US-Politik: Snowden bleibt ein Verräter

Die Aufarbeitung der "Affäre um Edward Snowden"?, des "NSA-Skandals"?, der "enthüllten Deutungshoheit militärischer und nachrichtendienstlicher Organisationen über Gesellschaft, Politik und Wirtschaft"?, egal wie man die Ereignisse des vergangenen Jahres nennt, die Aufarbeitung jedenfalls stellt sich als extrem schwierig dar. 

In Europa und der restlichen Welt sind viele Menschen empört, auch wenn zahlreiche Politiker nur schlecht verstecken können, dass sie die Kontrolle ihrer Bürger für unabdingbar halten. Auch in den USA gibt es Widerstand, US-Präsident Barack Obama versprach Abhilfe. 

Wirft man aber einen Blick in die Administration und vor allem in die parlamentarischen Gremien, welche eigentlich die Interessen der Bürger durchsetzen und die Einhaltung der dafür notwendigen Regeln überwachen sollen, dann zeigt sich, dass die Hoffnung auf mehr Kontrolle und Reformen vollkommen naiv ist. 


Folgender Dialog entstammt aus einer Sitzung des US House Permanent Select Committee on Intelligence vom 04. Februar zwischen dem Vorsitzenden des Ausschusses, Mike Rogers, und dem Director of National Intelligence, James Clapper:

ROGERS: Erwarten Sie, dass der russische Nachrichtendienst bereits Gespräche mit dieser Person [Edward Snowden] geführt hat?

CLAPPER: Ich fände es unglaublich, falls sie dies nicht getan hätten.

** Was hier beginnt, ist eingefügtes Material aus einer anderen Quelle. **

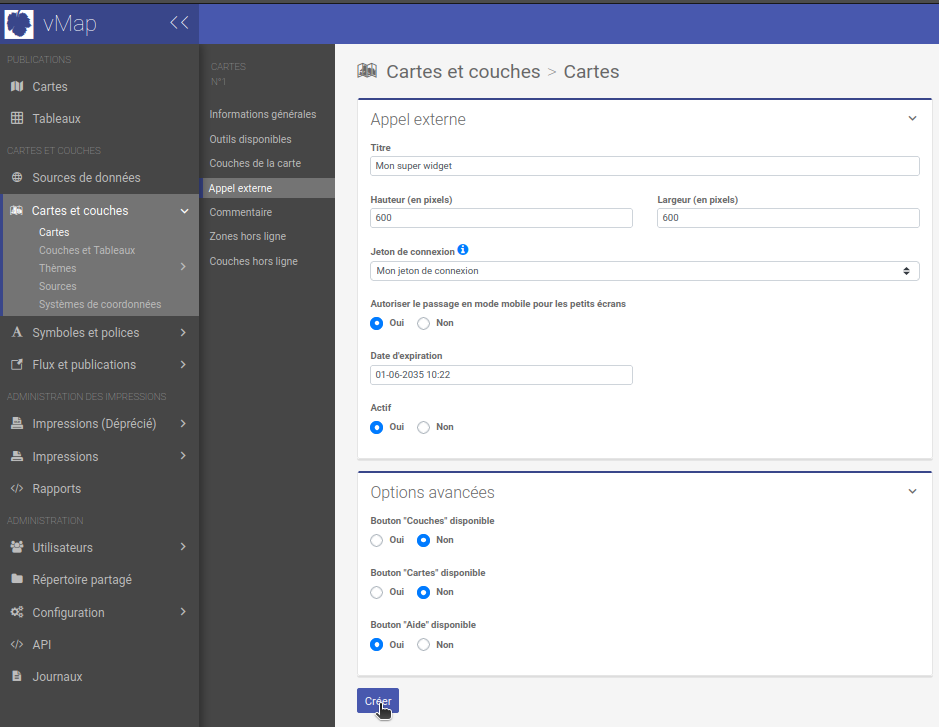Click the info icon beside Jeton de connexion
939x727 pixels.
463,250
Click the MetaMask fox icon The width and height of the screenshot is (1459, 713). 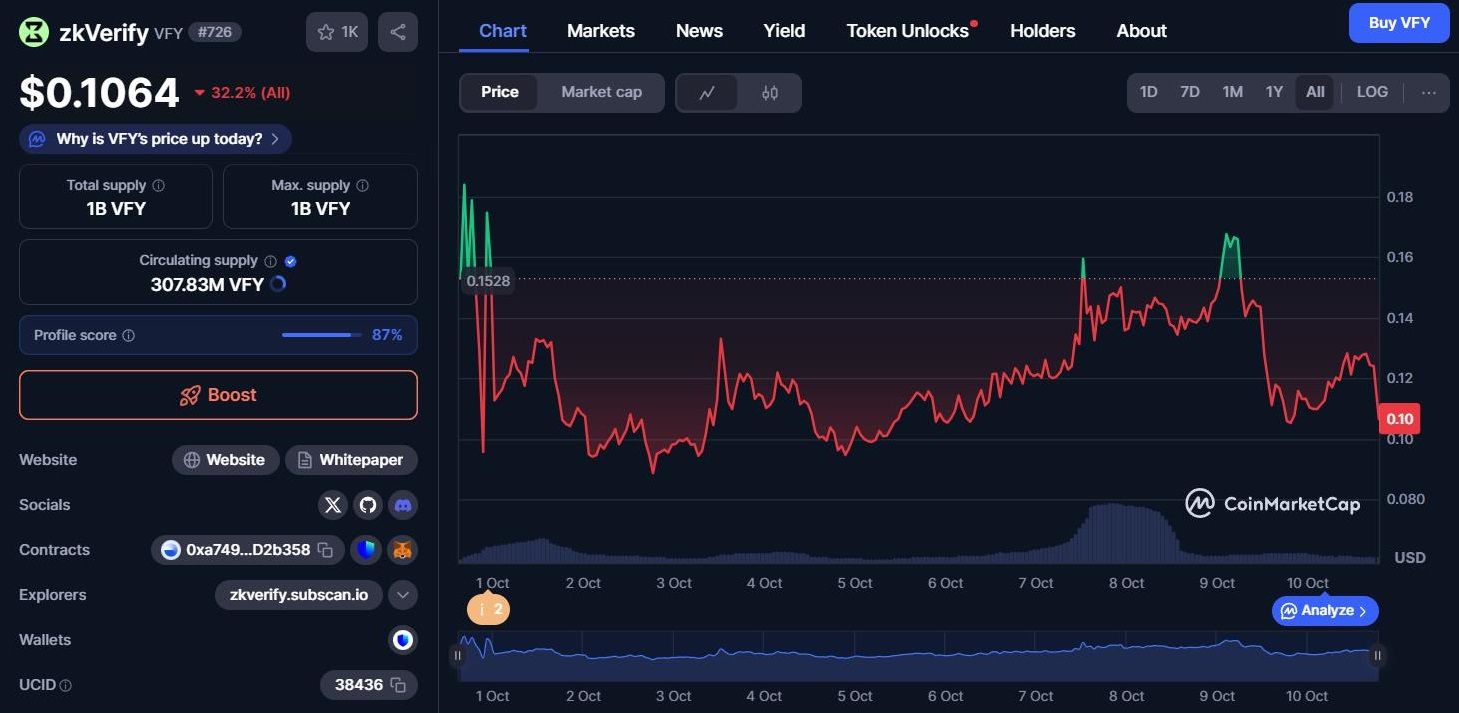pos(402,550)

ROGERS: Würden Sie erwarten, dass jemand, der nun in Russland lebt, dort aufgenommen wurde und sich mutmaßlich in russischem Gewahrsam befand, dass dieser jemand mit den Russen kooperierte, um dort bleiben zu können?

CLAPPER: Das ist sicherlich eine Möglichkeit.




Auf eine Nachfrage nach möglichen Beweisen wurde auf geheime Erkenntnisse und eine geschlossene Sitzung verwiesen. Clapper und zahlreiche Akteure der Administration sind auch der Ansicht, dass die Enthüllungen Edward Snowdens massiven Schaden angerichtet hätten: 

Even though public polls show Americans are increasingly concerned about their privacy—and oppose the agency's once-secret collection of telephone and Internet metadata—Director of National Intelligence James Clapper said the revelations from the former NSA contractor caused "massive" and "historic" damage to U.S. security. [...] The public, another Insider said, "will never know the full cost, and therefore will never be able to truly understand the damage Snowden did. A true 'Patriot,' which he claims to be, would have given the documents to Congress and stayed in the U.S. to face the consequences. He's a coward." Several Insiders also chose to insult Snowden, calling him "a vainglorious traitor" and "a charlatan."
Nun muss niemand Snowden als Held verehren. Aber die Dämonisierung Snowdens, die Tendenz ihn als Verräter zu brandmarken und seine Enthüllungen als Bedrohung der nationalen Sicherheit zu klassifizieren sorgen dafür, dass die entscheidenden Diskussionen überhaupt nicht geführt werden. 

Angesichts des ständigen Ausbaus von Cyberwar-Kapazitäten und Überwachungsfähigkeiten stellt sich die Frage, ob die Aufrechterhaltung des enthüllten Systems an sich nicht eine grundsätzliche Bedrohung der globalen Freiheit darstellt. Eine Bedrohung, die eben nicht durch einige wenige Reformen ausgeschaltet werden kann, sondern sich direkt aus der Logik und dem Funktionieren des Systems ergibt. 

Vor allem wenn die entscheidenden Akteure, also z.B. der Chef aller Geheimdienste und einer der wichtigsten Kontrolleure derselben, diese Bedrohung überhaupt nicht wahrnehmen. Schlimmer noch: Rogers bezeichnete den Journalisten Glenn Greenwald als Dieb und warf ihm den illegalen Verkauf gestohlenen Materials vor. Pressefreiheit und öffentliches Interesse spielen so in der Abwägung der politischen Verantwortlichen offensichtlich eine sehr untergeordnete Rolle.